Christianity is not about a religion but a relationship. Like a child who grows to adulthood, the more he matures intellectually and emotionally, the more he appreciates the sacrifices his parents have made and, thus, obey more fully. As toddlers, we obey simply because that’s the way it is. Mommy says jump, I jump. There is a basic understanding of authority, and obedience is simply the only option. As we grow into teenagers, we know that disobedience has consequences. We know the rules and will get by with the minimum often obeying externally while our hearts are not into it. If given the chance to spend time with our parents or our friends, we will choose our friends every time. In the end, we obey to avoid punishment and to appease our parents if even at a bare minimum. When we are adults, we grow to appreciate all that our parents have done. We obey them not because we feel we have to, but because we absolutely adore them and want to do what pleases them. For example, when I visit my mom, and she whips up my favorite meal then asks me to do the dishes, I don’t do them expecting my $1 reward for chores nor do I fear being grounded for disobedience. No. I wash those dishes because I love my mom. I want to please her as I finally understand how much she has sacrificed for me over the years.
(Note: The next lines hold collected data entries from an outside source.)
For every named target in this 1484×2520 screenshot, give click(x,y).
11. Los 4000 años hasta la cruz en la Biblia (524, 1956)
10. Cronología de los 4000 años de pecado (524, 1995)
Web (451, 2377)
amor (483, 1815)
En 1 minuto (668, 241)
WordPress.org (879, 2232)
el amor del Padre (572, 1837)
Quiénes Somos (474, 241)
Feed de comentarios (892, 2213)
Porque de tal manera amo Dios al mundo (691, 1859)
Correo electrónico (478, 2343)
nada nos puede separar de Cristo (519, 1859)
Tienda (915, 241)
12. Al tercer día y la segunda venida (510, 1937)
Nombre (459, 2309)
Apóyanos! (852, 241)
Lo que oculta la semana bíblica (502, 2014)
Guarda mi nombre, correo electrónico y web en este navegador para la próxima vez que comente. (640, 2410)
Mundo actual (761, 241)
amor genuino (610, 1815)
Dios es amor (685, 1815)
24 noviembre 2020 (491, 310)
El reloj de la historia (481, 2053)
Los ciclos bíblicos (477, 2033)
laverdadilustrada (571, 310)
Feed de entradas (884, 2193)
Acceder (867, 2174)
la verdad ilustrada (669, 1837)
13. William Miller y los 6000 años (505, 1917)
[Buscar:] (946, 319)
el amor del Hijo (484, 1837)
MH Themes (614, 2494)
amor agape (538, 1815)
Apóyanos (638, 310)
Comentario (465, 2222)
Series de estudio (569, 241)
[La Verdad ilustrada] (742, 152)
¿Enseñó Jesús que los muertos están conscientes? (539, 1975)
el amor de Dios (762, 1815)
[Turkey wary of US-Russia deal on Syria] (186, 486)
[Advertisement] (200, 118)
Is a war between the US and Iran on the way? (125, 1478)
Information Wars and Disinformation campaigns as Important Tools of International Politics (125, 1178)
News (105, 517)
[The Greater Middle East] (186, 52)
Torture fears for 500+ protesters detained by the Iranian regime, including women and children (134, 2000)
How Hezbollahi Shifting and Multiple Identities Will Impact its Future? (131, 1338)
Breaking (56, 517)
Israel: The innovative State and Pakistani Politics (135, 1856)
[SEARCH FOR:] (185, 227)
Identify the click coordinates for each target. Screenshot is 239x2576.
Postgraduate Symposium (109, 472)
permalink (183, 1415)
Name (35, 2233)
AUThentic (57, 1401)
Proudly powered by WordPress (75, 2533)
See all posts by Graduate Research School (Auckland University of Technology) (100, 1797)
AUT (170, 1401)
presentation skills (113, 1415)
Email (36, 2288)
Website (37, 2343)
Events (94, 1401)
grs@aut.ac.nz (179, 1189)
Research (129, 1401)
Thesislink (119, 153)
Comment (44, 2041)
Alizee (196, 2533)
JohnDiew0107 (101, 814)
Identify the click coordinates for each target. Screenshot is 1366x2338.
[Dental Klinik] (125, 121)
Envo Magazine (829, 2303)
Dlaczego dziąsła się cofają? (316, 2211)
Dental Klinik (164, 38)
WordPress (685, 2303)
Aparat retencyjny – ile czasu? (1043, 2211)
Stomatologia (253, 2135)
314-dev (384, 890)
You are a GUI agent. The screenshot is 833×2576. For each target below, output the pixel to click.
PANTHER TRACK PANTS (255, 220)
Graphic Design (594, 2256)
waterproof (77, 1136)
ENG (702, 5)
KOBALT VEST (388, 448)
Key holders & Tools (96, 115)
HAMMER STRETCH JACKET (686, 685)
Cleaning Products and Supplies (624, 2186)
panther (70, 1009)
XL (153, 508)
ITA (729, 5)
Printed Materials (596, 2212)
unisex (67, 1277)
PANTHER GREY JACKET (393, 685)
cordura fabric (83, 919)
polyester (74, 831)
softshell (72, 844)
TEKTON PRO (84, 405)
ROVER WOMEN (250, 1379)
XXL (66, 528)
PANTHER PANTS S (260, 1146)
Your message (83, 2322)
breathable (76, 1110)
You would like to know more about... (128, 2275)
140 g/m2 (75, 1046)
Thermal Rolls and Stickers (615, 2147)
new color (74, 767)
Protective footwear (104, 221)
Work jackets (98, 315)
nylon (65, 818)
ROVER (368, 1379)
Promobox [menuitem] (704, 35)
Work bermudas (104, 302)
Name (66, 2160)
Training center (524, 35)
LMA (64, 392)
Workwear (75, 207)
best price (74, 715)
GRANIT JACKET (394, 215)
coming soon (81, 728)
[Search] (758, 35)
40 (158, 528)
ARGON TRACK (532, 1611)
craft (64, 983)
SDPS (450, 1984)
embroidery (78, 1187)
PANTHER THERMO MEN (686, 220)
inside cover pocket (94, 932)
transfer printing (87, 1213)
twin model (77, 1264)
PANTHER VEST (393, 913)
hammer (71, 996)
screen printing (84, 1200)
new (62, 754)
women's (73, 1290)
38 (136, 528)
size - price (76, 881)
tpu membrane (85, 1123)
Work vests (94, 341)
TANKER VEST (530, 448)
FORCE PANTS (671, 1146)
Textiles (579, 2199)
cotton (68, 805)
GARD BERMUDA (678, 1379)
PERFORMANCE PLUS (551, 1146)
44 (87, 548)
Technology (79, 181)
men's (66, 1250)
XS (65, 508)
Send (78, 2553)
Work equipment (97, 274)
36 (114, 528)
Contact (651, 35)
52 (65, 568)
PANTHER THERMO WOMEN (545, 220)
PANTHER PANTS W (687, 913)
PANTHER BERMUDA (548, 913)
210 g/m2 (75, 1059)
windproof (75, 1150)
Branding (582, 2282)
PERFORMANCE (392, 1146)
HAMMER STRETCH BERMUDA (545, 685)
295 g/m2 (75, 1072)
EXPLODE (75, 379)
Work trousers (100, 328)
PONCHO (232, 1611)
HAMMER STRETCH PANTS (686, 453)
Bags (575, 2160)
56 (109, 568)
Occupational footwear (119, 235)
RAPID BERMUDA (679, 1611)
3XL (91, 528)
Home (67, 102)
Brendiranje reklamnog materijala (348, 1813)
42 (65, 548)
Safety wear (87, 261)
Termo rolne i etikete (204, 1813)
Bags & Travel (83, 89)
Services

Nothing has changed with what my parents sacrificed for me. The only thing that has changed is my understanding of those sacrifices. The same idea comes with our relationship with God. However, one big difference between natural human growth and spiritual growth is that spiritual growth is not automatic. We must “work out our salvation with fear and trembling” and that begins with a high view of God and a high view of our sin.
So how do we cultivate such views? Isaiah’s vision in Isaiah 6 is a good starting point. Here’s a man who was already called by God to be a prophet. He had the right perspective, but this vision instantly blows up his view of God and himself. Let’s take a look.
1 In the year of King Uzziah’s death I saw the Lord sitting on a throne, lofty and exalted, with the train of His robe filling the temple. 2 Seraphim stood above Him, each having six wings: with two he covered his face, and with two he covered his feet, and with two he flew. 3 And one called out to another and said, “Holy, Holy, Holy, is the LORD of hosts, The whole earth is full of His glory.” 4 And the foundations of the thresholds trembled at the voice of him who called out, while the temple was filling with smoke. 5 Then I said, “Woe is me, for I am ruined! Because I am a man of unclean lips, And I live among a people of unclean lips; For my eyes have seen the King, the LORD of hosts.”
The train of God’s robe represents His power and majesty. So great is God, that the train of His robe did not only cover His throne, but completely filled the temple. Were this vision to appear before me where I type, His train would smash through the door of my office filling my entire home, breaking through the threshold of my house then filling my street, blocking traffic and canvasing my neighbors windows casting a shadow over my entire neighborhood. That is how great God is.
Then Isaiah sees the majestic seraphim, a type of angel. With their wings showing their reverence by covering their eyes, their humility by covering their feet, and their constant worship and praise in uninterrupted flight and calling out “Holy, holy, holy.”
Here, we see 2 ways that Isaiah instantly grew in his high view of God: he saw God for who He is and he saw others see God for who He is. In other words, Isaiah didn’t just see a vision from God, he saw a vision of God. For us today, we are to read and meditate on the Word (see God for who He is) and spend time in true fellowship with God’s people (see others see God for who He is).
Now look at Isaiah’s response to this vision: his instant high view of God led to an instant high view of his sin. So much so that he not only was afraid for his own life but also for that of the nation of Israel. The reason he had this reaction is because in that moment, he had a full realization that God’s holiness and man’s sin are totally incompatible. So how is it that we can worship God without fear of decimation? The gospel.
The higher view you have of God and the higher view you have of your sin, the greater appreciation you have for the gospel.
The beauty of all of this is as you grow in these areas, you can unscrew the light bulb of the gospel and screw in the light bulb of prayer, a godly marriage, overcoming pornography, anxiety, and any other spiritual endeavor with which you struggle.
It all begins with a high view of God and a high view of sin.